# Work to do
Recast every nonblank line of the material below as a Markdown table with two columns, Row and Line: Row holds a running number, and Line holds that line's text.

# Provided material

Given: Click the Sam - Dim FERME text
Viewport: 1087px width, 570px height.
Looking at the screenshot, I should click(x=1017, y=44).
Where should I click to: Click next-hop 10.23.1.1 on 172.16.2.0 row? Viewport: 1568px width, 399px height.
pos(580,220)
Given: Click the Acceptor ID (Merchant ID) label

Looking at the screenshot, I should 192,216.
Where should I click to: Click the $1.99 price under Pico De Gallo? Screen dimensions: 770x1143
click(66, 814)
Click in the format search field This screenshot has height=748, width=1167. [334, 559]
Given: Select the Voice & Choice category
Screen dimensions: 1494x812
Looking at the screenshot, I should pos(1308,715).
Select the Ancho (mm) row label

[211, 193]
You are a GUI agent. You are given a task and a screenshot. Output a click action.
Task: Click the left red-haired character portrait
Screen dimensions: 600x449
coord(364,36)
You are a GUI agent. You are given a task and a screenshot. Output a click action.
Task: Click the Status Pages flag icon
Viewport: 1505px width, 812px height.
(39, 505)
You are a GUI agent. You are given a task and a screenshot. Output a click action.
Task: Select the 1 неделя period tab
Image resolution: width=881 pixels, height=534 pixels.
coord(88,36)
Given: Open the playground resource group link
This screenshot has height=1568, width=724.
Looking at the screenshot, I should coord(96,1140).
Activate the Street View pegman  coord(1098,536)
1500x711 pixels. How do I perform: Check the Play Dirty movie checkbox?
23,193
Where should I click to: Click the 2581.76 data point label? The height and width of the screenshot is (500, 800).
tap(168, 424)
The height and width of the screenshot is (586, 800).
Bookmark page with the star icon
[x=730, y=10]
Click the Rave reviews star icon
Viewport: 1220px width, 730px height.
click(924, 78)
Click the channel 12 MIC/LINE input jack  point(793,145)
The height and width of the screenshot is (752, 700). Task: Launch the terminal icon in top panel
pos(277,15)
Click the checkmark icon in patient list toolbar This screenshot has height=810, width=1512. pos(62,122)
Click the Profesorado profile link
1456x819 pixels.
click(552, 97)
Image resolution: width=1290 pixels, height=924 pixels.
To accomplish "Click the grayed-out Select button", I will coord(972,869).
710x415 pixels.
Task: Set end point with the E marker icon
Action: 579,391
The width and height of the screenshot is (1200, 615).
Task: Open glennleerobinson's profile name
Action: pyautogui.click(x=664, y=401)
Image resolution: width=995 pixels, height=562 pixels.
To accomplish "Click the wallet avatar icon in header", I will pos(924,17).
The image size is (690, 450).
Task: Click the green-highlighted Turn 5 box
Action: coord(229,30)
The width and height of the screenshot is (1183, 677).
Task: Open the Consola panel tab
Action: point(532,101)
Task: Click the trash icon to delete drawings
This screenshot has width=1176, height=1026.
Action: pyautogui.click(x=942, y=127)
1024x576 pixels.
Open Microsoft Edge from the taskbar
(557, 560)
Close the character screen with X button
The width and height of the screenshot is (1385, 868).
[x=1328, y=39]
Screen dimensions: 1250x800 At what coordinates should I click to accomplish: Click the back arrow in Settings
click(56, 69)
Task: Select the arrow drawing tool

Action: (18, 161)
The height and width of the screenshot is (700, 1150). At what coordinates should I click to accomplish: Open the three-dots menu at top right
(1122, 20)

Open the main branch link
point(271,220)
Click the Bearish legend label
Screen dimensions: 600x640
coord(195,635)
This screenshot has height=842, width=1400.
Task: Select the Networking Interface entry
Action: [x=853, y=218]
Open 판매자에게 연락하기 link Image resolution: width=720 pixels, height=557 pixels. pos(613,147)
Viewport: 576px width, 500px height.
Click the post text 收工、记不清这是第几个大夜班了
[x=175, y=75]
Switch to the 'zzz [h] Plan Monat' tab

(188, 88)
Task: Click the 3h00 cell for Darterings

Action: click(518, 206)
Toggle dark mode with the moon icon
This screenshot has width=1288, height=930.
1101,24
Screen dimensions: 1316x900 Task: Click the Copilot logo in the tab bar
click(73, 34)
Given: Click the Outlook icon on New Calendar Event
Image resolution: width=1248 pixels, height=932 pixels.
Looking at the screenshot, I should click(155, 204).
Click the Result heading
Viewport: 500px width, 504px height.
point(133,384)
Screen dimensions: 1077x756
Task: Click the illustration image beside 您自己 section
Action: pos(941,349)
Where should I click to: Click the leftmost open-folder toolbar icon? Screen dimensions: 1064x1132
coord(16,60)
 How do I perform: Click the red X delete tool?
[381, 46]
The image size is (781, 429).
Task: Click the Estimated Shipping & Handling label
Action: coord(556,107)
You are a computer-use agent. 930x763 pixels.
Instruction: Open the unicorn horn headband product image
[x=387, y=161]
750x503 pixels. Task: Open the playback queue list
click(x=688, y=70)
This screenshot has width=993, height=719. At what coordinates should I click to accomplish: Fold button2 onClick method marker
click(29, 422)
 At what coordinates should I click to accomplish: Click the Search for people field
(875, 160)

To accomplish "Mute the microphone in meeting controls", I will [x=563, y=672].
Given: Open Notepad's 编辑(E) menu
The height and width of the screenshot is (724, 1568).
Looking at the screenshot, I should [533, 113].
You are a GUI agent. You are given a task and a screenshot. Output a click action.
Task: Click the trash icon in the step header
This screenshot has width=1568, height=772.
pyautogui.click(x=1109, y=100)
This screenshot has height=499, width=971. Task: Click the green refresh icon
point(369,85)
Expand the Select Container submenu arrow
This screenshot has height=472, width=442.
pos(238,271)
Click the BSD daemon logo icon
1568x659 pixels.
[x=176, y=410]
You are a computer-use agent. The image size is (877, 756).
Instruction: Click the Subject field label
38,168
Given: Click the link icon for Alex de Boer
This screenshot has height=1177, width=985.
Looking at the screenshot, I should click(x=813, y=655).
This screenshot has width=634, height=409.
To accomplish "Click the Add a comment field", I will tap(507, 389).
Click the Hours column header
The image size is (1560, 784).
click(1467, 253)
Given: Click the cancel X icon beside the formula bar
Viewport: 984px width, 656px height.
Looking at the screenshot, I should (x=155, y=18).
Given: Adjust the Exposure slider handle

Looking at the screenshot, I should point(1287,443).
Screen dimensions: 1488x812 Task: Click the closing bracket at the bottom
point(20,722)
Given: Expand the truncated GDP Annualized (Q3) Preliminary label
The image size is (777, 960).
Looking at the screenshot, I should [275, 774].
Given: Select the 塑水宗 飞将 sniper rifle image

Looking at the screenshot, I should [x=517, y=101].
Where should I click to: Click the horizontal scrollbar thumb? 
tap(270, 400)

# Task output
| Row | Line |
|---|---|
| 1 | Given: Click the Sam - Dim FERME text |
| 2 | Viewport: 1087px width, 570px height. |
| 3 | Looking at the screenshot, I should click(x=1017, y=44). |
| 4 | Where should I click to: Click next-hop 10.23.1.1 on 172.16.2.0 row? Viewport: 1568px width, 399px height. |
| 5 | pos(580,220) |
| 6 | Given: Click the Acceptor ID (Merchant ID) label |
| 7 | Looking at the screenshot, I should 192,216. |
| 8 | Where should I click to: Click the $1.99 price under Pico De Gallo? Screen dimensions: 770x1143 |
| 9 | click(66, 814) |
| 10 | Click in the format search field This screenshot has height=748, width=1167. [334, 559] |
| 11 | Given: Select the Voice & Choice category |
| 12 | Screen dimensions: 1494x812 |
| 13 | Looking at the screenshot, I should pos(1308,715). |
| 14 | Select the Ancho (mm) row label |
| 15 | [211, 193] |
| 16 | You are a GUI agent. You are given a task and a screenshot. Output a click action. |
| 17 | Task: Click the left red-haired character portrait |
| 18 | Screen dimensions: 600x449 |
| 19 | coord(364,36) |
| 20 | You are a GUI agent. You are given a task and a screenshot. Output a click action. |
| 21 | Task: Click the Status Pages flag icon |
| 22 | Viewport: 1505px width, 812px height. |
| 23 | (39, 505) |
| 24 | You are a GUI agent. You are given a task and a screenshot. Output a click action. |
| 25 | Task: Select the 1 неделя period tab |
| 26 | Image resolution: width=881 pixels, height=534 pixels. |
| 27 | coord(88,36) |
| 28 | Given: Open the playground resource group link |
| 29 | This screenshot has height=1568, width=724. |
| 30 | Looking at the screenshot, I should coord(96,1140). |
| 31 | Activate the Street View pegman  coord(1098,536) |
| 32 | 1500x711 pixels. How do I perform: Check the Play Dirty movie checkbox? |
| 33 | 23,193 |
| 34 | Where should I click to: Click the 2581.76 data point label? The height and width of the screenshot is (500, 800). |
| 35 | tap(168, 424) |
| 36 | The height and width of the screenshot is (586, 800). |
| 37 | Bookmark page with the star icon |
| 38 | [x=730, y=10] |
| 39 | Click the Rave reviews star icon |
| 40 | Viewport: 1220px width, 730px height. |
| 41 | click(924, 78) |
| 42 | Click the channel 12 MIC/LINE input jack  point(793,145) |
| 43 | The height and width of the screenshot is (752, 700). Task: Launch the terminal icon in top panel |
| 44 | pos(277,15) |
| 45 | Click the checkmark icon in patient list toolbar This screenshot has height=810, width=1512. pos(62,122) |
| 46 | Click the Profesorado profile link |
| 47 | 1456x819 pixels. |
| 48 | click(552, 97) |
| 49 | Image resolution: width=1290 pixels, height=924 pixels. |
| 50 | To accomplish "Click the grayed-out Select button", I will coord(972,869). |
| 51 | 710x415 pixels. |
| 52 | Task: Set end point with the E marker icon |
| 53 | Action: 579,391 |
| 54 | The width and height of the screenshot is (1200, 615). |
| 55 | Task: Open glennleerobinson's profile name |
| 56 | Action: pyautogui.click(x=664, y=401) |
| 57 | Image resolution: width=995 pixels, height=562 pixels. |
| 58 | To accomplish "Click the wallet avatar icon in header", I will pos(924,17). |
| 59 | The image size is (690, 450). |
| 60 | Task: Click the green-highlighted Turn 5 box |
| 61 | Action: coord(229,30) |
| 62 | The width and height of the screenshot is (1183, 677). |
| 63 | Task: Open the Consola panel tab |
| 64 | Action: point(532,101) |
| 65 | Task: Click the trash icon to delete drawings |
| 66 | This screenshot has width=1176, height=1026. |
| 67 | Action: pyautogui.click(x=942, y=127) |
| 68 | 1024x576 pixels. |
| 69 | Open Microsoft Edge from the taskbar |
| 70 | (557, 560) |
| 71 | Close the character screen with X button |
| 72 | The width and height of the screenshot is (1385, 868). |
| 73 | [x=1328, y=39] |
| 74 | Screen dimensions: 1250x800 At what coordinates should I click to accomplish: Click the back arrow in Settings |
| 75 | click(56, 69) |
| 76 | Task: Select the arrow drawing tool |
| 77 | Action: (18, 161) |
| 78 | The height and width of the screenshot is (700, 1150). At what coordinates should I click to accomplish: Open the three-dots menu at top right |
| 79 | (1122, 20) |
| 80 | Open the main branch link |
| 81 | point(271,220) |
| 82 | Click the Bearish legend label |
| 83 | Screen dimensions: 600x640 |
| 84 | coord(195,635) |
| 85 | This screenshot has height=842, width=1400. |
| 86 | Task: Select the Networking Interface entry |
| 87 | Action: [x=853, y=218] |
| 88 | Open 판매자에게 연락하기 link Image resolution: width=720 pixels, height=557 pixels. pos(613,147) |
| 89 | Viewport: 576px width, 500px height. |
| 90 | Click the post text 收工、记不清这是第几个大夜班了 |
| 91 | [x=175, y=75] |
| 92 | Switch to the 'zzz [h] Plan Monat' tab |
| 93 | (188, 88) |
| 94 | Task: Click the 3h00 cell for Darterings |
| 95 | Action: click(518, 206) |
| 96 | Toggle dark mode with the moon icon |
| 97 | This screenshot has width=1288, height=930. |
| 98 | 1101,24 |
| 99 | Screen dimensions: 1316x900 Task: Click the Copilot logo in the tab bar |
| 100 | click(73, 34) |
| 101 | Given: Click the Outlook icon on New Calendar Event |
| 102 | Image resolution: width=1248 pixels, height=932 pixels. |
| 103 | Looking at the screenshot, I should click(155, 204). |
| 104 | Click the Result heading |
| 105 | Viewport: 500px width, 504px height. |
| 106 | point(133,384) |
| 107 | Screen dimensions: 1077x756 |
| 108 | Task: Click the illustration image beside 您自己 section |
| 109 | Action: pos(941,349) |
| 110 | Where should I click to: Click the leftmost open-folder toolbar icon? Screen dimensions: 1064x1132 |
| 111 | coord(16,60) |
| 112 |  How do I perform: Click the red X delete tool? |
| 113 | [381, 46] |
| 114 | The image size is (781, 429). |
| 115 | Task: Click the Estimated Shipping & Handling label |
| 116 | Action: coord(556,107) |
| 117 | You are a computer-use agent. 930x763 pixels. |
| 118 | Instruction: Open the unicorn horn headband product image |
| 119 | [x=387, y=161] |
| 120 | 750x503 pixels. Task: Open the playback queue list |
| 121 | click(x=688, y=70) |
| 122 | This screenshot has width=993, height=719. At what coordinates should I click to accomplish: Fold button2 onClick method marker |
| 123 | click(29, 422) |
| 124 |  At what coordinates should I click to accomplish: Click the Search for people field |
| 125 | (875, 160) |
| 126 | To accomplish "Mute the microphone in meeting controls", I will [x=563, y=672]. |
| 127 | Given: Open Notepad's 编辑(E) menu |
| 128 | The height and width of the screenshot is (724, 1568). |
| 129 | Looking at the screenshot, I should [533, 113]. |
| 130 | You are a GUI agent. You are given a task and a screenshot. Output a click action. |
| 131 | Task: Click the trash icon in the step header |
| 132 | This screenshot has width=1568, height=772. |
| 133 | pyautogui.click(x=1109, y=100) |
| 134 | This screenshot has height=499, width=971. Task: Click the green refresh icon |
| 135 | point(369,85) |
| 136 | Expand the Select Container submenu arrow |
| 137 | This screenshot has height=472, width=442. |
| 138 | pos(238,271) |
| 139 | Click the BSD daemon logo icon |
| 140 | 1568x659 pixels. |
| 141 | [x=176, y=410] |
| 142 | You are a computer-use agent. The image size is (877, 756). |
| 143 | Instruction: Click the Subject field label |
| 144 | 38,168 |
| 145 | Given: Click the link icon for Alex de Boer |
| 146 | This screenshot has height=1177, width=985. |
| 147 | Looking at the screenshot, I should click(x=813, y=655). |
| 148 | This screenshot has width=634, height=409. |
| 149 | To accomplish "Click the Add a comment field", I will tap(507, 389). |
| 150 | Click the Hours column header |
| 151 | The image size is (1560, 784). |
| 152 | click(1467, 253) |
| 153 | Given: Click the cancel X icon beside the formula bar |
| 154 | Viewport: 984px width, 656px height. |
| 155 | Looking at the screenshot, I should (x=155, y=18). |
| 156 | Given: Adjust the Exposure slider handle |
| 157 | Looking at the screenshot, I should point(1287,443). |
| 158 | Screen dimensions: 1488x812 Task: Click the closing bracket at the bottom |
| 159 | point(20,722) |
| 160 | Given: Expand the truncated GDP Annualized (Q3) Preliminary label |
| 161 | The image size is (777, 960). |
| 162 | Looking at the screenshot, I should [275, 774]. |
| 163 | Given: Select the 塑水宗 飞将 sniper rifle image |
| 164 | Looking at the screenshot, I should [x=517, y=101]. |
| 165 | Where should I click to: Click the horizontal scrollbar thumb?  |
| 166 | tap(270, 400) |